* PROBLEMS TO SOLVE *
#1 Print the passage from the McDonald's drive-thru case study, starting with "OPPORTUNITY" and going on through "in the field.".
#2 Proceed with the McDonald's drive-thru case study, writing on from where it stops.

-- BEGIN PROVIDED TEXT --

McDonald’s
Experience Designer
How to topple the Golden Arches with one brilliant idea. (Or, sometimes it is better to go with the second-best idea.)
SITUATION
While working as an eVisionary at IBM Global Services, Mike Wittenstein engaged in an Experience Design project with McDonalds. In 1999, well before the iPhone and today’s advanced internet technologies, McDonald’s needed help designing a wireless drive-thru experience. McDonalds wanted to understand how to take orders while people were still driving in their cars, what the ordering experience would be like, and what the impact would be on the kitchen. They also wanted to determine the complexity of such an offering, it’s impact on resources (financial and personnel), and how it could positively affect the overall customer experience.
OPPORTUNITY
Illustrate the dynamics of a wireless drive-thru experience from the customer’s point-of-view so that McDonald’s could aggressively prototype. and adjust, a design for a better market launch, and easier adoption in the field.
SOLUTION
After an exhaustive initial review of existing research, a series of mystery shops, and numerous internal discussions, we focused first on the actual technology to make sure it could actually work. A technology solution was proposed that would work within the constraints of McDonald’s operations.
To help McDonald’s internal leadership team win support for the project, we prepared a detailed, high-level Experience Design presentation – in cartoon form – of each stage of the process, broke down the work required at each stage, and estimated the complexity, risk and reward. This project, it turned out, was one of 150 other innovations projects going on at the same time; which created a massive roadblock to getting both an ear and an approval.
So Mike also developed a new system for managing innovation incubation at McDonalds. Called the Innovation Accelerator, it helped McDonalds clear its backlog of projects and accelerate ideas into test market scenarios.
RESULTS
Results from the Experience Design project both raised eyebrows and dropped jaws. The raised eyebrows were for an elegant and sophisticated structure that nicely integrated all the design components and vendors into one neat package. Precisely what they had been looking for.
The jaws hit the floor, however, when McDonald’s management was faced with the numbers. Everyone knew the project would be expensive. But no one anticipated that a wireless drive-thru experience could be so successful that it could actually implode the capabilities of the kitchen during peak times. It’s every QSR operator’s profitability dream to squeeze one more car through the drive-thru at lunch hour. But this wireless ordering system had the potential to more than quadruple lunch production, a potential nightmare that would require a new kitchen build and/or new real estate to be purchased. Not to mention the dramatic change it would make to the entire McDonalds experience.

-- END PROVIDED TEXT --
-- BEGIN ENTRIES SUPPLIED --

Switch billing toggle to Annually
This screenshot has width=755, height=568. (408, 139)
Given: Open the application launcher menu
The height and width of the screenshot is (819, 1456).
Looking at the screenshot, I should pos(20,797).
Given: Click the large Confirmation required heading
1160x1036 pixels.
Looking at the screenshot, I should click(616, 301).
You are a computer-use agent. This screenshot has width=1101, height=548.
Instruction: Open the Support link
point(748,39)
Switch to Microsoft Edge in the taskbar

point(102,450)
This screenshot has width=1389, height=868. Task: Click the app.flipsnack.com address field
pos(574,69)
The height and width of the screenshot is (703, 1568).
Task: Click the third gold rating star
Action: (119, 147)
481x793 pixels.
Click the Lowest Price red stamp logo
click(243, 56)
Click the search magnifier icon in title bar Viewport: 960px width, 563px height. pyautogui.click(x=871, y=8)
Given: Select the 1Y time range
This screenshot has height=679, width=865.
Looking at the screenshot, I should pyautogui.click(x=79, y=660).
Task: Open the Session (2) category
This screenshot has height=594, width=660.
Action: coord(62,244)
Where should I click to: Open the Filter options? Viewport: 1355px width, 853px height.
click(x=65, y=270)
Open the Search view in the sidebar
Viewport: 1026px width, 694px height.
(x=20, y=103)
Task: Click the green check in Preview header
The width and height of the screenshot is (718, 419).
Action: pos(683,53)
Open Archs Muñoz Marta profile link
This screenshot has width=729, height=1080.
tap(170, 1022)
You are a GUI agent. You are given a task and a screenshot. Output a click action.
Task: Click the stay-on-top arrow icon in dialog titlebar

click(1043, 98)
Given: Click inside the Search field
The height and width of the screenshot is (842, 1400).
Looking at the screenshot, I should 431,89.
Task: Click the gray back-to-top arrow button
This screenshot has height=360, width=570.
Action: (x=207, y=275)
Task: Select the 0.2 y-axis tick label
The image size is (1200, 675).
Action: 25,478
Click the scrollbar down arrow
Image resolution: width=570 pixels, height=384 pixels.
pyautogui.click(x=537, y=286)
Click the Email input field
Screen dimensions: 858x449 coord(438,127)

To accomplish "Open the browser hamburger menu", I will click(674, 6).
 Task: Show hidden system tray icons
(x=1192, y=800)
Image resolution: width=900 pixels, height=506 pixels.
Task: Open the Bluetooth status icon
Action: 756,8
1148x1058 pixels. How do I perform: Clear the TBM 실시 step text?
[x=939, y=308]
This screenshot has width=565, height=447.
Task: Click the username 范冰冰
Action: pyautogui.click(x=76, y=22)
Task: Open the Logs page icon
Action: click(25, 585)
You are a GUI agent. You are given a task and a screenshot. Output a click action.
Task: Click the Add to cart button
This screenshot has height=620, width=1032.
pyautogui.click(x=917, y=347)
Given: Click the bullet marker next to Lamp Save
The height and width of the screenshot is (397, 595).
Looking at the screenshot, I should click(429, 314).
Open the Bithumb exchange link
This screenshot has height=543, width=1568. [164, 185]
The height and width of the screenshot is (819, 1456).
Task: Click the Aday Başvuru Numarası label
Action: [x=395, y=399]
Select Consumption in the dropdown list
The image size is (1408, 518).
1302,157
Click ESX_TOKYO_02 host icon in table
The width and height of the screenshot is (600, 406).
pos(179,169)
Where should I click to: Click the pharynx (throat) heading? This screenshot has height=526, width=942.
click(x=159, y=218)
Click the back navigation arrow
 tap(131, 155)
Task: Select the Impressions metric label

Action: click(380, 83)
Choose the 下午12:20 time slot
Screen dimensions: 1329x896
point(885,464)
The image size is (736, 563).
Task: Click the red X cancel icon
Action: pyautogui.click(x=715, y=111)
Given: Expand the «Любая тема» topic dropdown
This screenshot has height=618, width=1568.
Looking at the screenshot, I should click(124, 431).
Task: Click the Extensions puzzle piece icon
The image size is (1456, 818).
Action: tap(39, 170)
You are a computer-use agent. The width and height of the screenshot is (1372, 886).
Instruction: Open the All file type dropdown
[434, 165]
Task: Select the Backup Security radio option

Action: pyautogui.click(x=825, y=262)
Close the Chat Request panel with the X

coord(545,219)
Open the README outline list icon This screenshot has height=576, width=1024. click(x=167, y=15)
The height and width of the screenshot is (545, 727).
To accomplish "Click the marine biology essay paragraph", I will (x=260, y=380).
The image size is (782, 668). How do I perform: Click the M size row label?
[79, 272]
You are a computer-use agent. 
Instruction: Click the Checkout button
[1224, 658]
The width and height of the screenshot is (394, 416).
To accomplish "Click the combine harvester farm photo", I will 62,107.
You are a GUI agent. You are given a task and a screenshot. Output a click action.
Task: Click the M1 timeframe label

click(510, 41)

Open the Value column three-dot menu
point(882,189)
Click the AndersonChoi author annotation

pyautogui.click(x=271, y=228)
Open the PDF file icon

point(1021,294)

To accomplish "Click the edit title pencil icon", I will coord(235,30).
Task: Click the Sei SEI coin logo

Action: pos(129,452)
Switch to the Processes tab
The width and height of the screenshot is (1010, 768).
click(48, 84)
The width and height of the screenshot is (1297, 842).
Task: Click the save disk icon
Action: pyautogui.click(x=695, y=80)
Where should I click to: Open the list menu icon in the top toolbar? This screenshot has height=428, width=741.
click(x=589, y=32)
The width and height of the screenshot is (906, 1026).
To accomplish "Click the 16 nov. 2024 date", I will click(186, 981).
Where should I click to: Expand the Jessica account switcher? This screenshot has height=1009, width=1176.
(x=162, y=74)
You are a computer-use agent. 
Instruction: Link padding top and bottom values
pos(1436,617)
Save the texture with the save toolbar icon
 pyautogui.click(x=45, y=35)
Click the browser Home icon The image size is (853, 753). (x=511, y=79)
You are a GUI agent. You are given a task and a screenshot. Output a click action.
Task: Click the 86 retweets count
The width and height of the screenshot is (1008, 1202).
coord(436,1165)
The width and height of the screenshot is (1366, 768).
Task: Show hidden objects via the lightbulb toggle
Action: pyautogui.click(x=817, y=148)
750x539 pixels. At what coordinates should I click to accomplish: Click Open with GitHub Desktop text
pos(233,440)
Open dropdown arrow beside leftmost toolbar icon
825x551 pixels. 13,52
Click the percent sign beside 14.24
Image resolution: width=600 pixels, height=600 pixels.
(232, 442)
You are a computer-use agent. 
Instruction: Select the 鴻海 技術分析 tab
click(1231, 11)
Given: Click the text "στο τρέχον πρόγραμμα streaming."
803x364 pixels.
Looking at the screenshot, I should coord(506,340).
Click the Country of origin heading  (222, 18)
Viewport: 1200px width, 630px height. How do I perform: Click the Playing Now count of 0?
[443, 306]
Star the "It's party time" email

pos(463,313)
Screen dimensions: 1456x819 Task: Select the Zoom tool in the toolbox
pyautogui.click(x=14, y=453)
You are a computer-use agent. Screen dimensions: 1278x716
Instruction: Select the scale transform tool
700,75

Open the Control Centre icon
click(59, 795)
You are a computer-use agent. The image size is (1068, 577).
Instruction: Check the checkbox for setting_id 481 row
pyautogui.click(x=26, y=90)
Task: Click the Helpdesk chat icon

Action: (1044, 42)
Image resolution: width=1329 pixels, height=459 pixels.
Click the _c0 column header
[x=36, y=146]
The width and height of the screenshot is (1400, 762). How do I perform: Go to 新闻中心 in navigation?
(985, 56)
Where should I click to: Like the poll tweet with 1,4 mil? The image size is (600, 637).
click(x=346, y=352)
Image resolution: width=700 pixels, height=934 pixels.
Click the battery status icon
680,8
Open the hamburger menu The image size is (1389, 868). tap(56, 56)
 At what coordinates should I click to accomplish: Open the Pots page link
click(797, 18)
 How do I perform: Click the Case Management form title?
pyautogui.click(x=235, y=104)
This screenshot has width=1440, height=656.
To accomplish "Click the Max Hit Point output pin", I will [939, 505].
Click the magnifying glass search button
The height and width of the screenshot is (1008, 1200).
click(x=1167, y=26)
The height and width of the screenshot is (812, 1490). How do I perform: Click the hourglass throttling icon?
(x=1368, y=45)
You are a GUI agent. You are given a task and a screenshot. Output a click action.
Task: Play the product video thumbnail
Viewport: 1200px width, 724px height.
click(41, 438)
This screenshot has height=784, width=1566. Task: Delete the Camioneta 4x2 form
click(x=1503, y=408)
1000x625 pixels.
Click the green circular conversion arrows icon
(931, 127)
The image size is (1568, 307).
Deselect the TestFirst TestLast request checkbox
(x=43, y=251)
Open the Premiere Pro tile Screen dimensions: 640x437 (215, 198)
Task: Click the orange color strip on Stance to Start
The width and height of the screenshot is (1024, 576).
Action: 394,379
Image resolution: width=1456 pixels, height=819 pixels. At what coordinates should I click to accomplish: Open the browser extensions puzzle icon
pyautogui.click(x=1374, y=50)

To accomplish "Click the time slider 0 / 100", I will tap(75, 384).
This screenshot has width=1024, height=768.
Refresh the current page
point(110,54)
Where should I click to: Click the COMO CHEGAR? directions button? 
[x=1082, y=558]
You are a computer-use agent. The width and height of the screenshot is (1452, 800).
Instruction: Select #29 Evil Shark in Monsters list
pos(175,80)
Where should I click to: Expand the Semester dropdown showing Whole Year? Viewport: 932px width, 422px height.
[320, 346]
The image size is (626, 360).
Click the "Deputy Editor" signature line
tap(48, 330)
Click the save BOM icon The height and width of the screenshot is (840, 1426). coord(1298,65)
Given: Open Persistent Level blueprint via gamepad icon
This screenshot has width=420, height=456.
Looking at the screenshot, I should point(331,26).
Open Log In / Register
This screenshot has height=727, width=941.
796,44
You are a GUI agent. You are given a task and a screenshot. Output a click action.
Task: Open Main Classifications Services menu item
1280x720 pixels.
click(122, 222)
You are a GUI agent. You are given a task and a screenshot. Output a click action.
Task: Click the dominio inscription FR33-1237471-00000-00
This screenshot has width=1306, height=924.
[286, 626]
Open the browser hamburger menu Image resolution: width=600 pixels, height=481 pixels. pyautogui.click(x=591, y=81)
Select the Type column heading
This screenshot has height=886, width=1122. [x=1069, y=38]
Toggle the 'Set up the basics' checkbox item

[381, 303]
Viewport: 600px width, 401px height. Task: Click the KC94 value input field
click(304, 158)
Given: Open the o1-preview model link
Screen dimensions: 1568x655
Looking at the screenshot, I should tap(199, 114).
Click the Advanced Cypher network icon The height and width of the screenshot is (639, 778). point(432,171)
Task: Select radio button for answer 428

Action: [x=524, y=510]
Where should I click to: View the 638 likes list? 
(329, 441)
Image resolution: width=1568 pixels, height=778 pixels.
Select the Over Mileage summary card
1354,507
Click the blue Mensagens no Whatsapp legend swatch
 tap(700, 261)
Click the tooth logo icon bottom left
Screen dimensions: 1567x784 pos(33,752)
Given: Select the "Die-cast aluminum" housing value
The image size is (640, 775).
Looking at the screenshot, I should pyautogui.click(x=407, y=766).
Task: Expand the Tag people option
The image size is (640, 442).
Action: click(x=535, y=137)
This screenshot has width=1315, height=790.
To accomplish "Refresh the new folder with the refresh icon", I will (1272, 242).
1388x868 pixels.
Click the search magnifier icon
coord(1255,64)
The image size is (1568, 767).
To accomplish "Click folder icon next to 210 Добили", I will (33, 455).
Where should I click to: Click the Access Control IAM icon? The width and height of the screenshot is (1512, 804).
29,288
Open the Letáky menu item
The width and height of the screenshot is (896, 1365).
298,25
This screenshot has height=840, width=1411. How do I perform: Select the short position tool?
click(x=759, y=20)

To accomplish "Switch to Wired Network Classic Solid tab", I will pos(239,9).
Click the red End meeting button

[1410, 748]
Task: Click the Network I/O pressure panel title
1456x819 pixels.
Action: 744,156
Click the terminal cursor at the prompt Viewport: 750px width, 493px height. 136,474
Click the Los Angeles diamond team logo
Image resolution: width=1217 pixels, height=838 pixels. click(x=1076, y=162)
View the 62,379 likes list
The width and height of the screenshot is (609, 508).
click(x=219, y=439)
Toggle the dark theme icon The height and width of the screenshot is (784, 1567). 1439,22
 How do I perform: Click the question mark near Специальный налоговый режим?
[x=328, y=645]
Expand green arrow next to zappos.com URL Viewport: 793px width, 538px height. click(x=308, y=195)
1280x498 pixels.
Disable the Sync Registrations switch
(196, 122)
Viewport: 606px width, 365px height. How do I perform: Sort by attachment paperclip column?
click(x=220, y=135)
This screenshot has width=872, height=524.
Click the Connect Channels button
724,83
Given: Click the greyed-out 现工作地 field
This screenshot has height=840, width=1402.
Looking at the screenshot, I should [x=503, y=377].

-- END ENTRIES SUPPLIED --

* ANSWERS PER TASK *
#1
OPPORTUNITY
Illustrate the dynamics of a wireless drive-thru experience from the customer’s point-of-view so that McDonald’s could aggressively prototype. and adjust, a design for a better market launch, and easier adoption in the field.

#2
While deemed incredibly successful as a design idea, it simply wasn’t feasible at that time to retrofit the units to accommodate wireless drive-thru ordering. However, a number of embedded ideas that were part of the technology recommendation have become part of McDonalds operation, most notably the call-center approach to drive-thru.
That innovation was actually taken on by a team of McDonalds folks who spun off from the Golden Arches and started their own company. Rather than wearing a headset in the store, orders from the drive-thru board go to a call-center, where callers are greeted in their native language. Their order is then transmitted to the store’s computer, which speeds delivery and reduces errors.
From the Client
Mike’s ability to see things from multiple perspectives—the client’s, their customers’, and all other stakeholders—and to formulate them into a single comprehensive strategy for building buiness value through experience [design], helped make this project a success. He has an attention to detail that very few people have and he knows how to work with people to get things done. Ava Hakim, IBM Creative Director McDonald’s Account
Similar Projects
No similar projects.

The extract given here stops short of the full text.